The deployment pipeline
A clean air-gapped build looks like this:
- Build on a connected network. Pull model weights, package dependencies, container images, Python wheels. Generate a Bill of Materials.
- Vulnerability scan. Scan every dependency and image before packaging. Nothing unscanned crosses the boundary.
- Sign & hash. Every artifact gets a SHA-256 hash and (where policy requires) a detached signature.
- Transfer. Approved removable media, or a one-way diode if available, with documented chain-of-custody.
- Verify on arrival. Re-hash everything, verify signatures, reject anything that doesn’t match.
- Install to private registry. Push images to internal registry, wheels to internal PyPI mirror, weights to artifact store.
- Deploy. Normal MLOps deployment from there, but pinned to your internal artifacts only.
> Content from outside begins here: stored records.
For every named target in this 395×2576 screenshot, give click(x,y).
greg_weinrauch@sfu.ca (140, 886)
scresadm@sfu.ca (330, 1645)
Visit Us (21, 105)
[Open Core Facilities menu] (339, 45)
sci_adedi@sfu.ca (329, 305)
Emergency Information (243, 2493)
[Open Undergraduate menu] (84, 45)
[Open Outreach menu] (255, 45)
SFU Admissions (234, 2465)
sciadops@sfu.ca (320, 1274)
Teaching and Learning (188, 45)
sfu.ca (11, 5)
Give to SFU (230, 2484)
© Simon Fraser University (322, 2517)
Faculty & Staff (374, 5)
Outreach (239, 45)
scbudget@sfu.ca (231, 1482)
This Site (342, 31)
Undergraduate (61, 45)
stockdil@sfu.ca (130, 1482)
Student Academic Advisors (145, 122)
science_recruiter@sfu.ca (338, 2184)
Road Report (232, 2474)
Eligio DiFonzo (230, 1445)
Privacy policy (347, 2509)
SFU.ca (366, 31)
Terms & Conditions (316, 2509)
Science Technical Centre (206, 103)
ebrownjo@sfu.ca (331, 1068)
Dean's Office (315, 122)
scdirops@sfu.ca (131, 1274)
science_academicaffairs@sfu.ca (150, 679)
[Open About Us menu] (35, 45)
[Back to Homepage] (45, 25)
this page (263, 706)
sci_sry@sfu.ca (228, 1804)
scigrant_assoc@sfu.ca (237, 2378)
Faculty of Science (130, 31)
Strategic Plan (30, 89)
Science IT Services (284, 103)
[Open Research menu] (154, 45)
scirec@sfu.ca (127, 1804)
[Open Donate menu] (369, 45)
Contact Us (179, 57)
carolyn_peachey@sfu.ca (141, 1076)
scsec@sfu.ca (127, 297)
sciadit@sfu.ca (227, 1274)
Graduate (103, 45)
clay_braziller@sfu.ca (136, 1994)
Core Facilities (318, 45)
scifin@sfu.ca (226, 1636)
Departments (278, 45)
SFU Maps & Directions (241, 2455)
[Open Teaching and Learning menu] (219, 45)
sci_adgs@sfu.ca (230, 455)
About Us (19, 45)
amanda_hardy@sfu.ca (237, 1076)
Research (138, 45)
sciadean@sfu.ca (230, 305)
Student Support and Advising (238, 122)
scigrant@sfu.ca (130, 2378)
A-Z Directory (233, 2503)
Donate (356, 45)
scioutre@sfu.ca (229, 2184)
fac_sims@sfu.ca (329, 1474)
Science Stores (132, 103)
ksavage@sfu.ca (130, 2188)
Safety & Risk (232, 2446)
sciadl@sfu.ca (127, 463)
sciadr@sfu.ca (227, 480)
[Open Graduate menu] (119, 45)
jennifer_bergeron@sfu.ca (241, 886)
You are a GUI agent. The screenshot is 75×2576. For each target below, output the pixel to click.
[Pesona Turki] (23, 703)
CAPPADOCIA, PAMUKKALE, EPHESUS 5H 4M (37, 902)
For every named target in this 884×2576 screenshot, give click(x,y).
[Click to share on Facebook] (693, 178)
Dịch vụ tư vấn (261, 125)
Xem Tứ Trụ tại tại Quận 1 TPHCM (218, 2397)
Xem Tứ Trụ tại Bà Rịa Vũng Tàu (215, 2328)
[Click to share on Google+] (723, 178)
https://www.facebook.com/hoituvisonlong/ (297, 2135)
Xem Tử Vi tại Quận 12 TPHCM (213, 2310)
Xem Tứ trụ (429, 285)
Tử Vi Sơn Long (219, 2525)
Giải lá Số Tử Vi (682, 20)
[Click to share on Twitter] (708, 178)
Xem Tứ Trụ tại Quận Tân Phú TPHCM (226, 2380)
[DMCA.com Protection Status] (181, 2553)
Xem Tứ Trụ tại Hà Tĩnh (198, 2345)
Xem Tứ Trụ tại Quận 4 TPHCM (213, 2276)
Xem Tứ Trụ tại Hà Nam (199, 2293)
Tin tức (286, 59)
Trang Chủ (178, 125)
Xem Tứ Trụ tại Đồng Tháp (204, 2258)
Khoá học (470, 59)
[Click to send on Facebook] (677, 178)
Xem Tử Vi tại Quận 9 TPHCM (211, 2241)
Model choices that actually ship on air-gapped networks
- Llama 3 family (Meta license review required per deployment)
- Mistral / Mixtral (Apache 2.0 — easiest license for government)
- Qwen (check policy on Chinese model sources; some environments prohibit)
- Phi (Microsoft; MIT license)
- BGE / E5 / Nomic for embeddings
Avoid anything that phones home by default. Some commercial "self-hosted" models have license-check callbacks. Read the model card carefully.
Observability without external tools
Prometheus + Grafana on-prem for metrics. Loki or OpenSearch for logs. Both run entirely offline, both are license-compatible with government deployments.
Build your eval harness as a cron job running against golden Q/A pairs. Report metrics into Prometheus. Dashboards surface regressions before users do.
The update cadence question
A common objection: "but models improve every quarter and we can’t pull updates." True, and usually fine. Model improvements yield 5-15% accuracy gains on average benchmarks. That gain rarely matters for a narrow production use case. What matters is that your deployed model is well-evaluated for your task.
Schedule updates quarterly. Evaluate each candidate before deployment. Keep the previous version available for rollback. A disciplined once-a-quarter upgrade cycle produces more stable systems than a continuous one.
The hardest part (people, not tech)
The pattern we see in failed air-gapped AI projects isn’t a technical gap. It’s a coordination gap between the AI team (wants to iterate fast), the security team (won’t approve iteration), and operations (wants to know what "done" looks like).
Three things fix it:
- Get security involved at architecture review, not at deployment. Their sign-off speed collapses when they feel blindsided.
- Publish a quarterly release cadence. Predictability is a form of control.
- Run a Table-Top exercise on the first update before you need it. The dry run reveals the process gaps.
What a typical engagement looks like
For air-gapped deployments we usually run a longer engagement than standard — 10-14 weeks rather than 6-10. The extra time is almost entirely about the deploy-verify-approve loop being slower. Budget accordingly.